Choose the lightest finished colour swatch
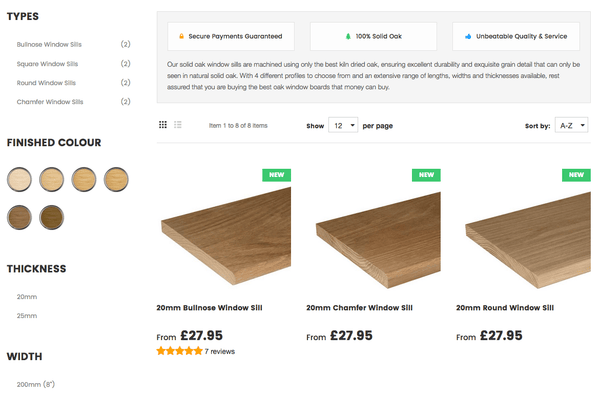600x394 pixels. (x=19, y=179)
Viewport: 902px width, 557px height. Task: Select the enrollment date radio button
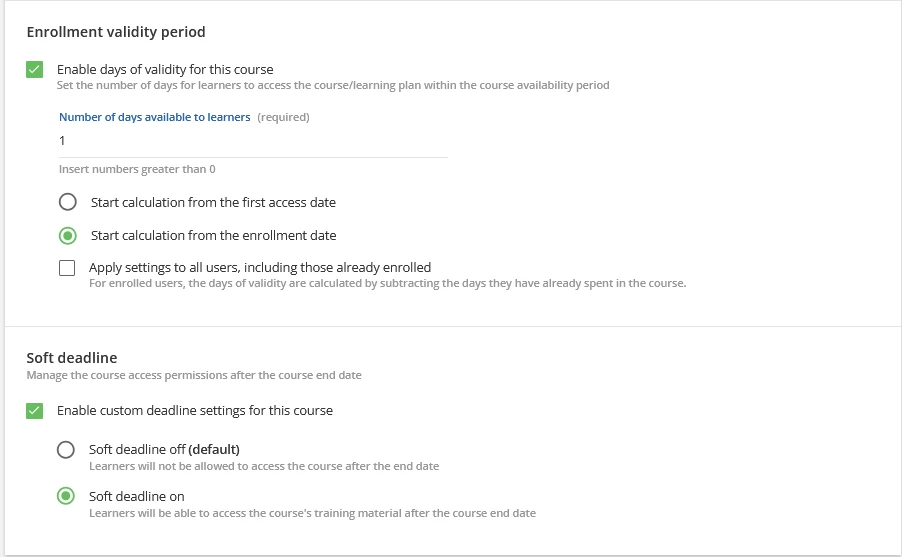click(x=67, y=236)
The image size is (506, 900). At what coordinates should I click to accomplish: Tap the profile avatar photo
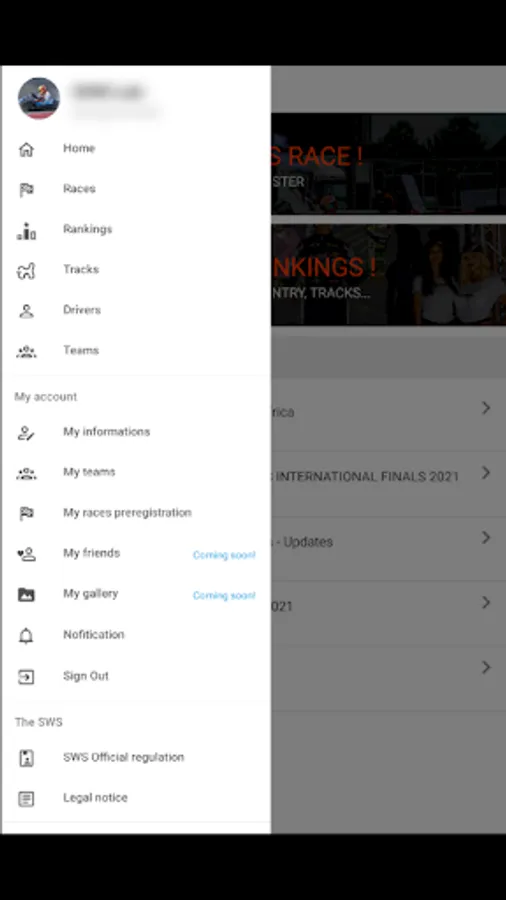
★ ★ ★ ★ ★
WHAT IS EXPECTED: Repeat the entries word for word and skip the pictures.

RESPONSE TO THIS EXERCISE:
Choose the lightest finished colour swatch
600x394 pixels. (x=19, y=179)
Viewport: 902px width, 557px height. Task: Select the enrollment date radio button
click(x=67, y=236)
The image size is (506, 900). At what coordinates should I click to accomplish: Tap the profile avatar photo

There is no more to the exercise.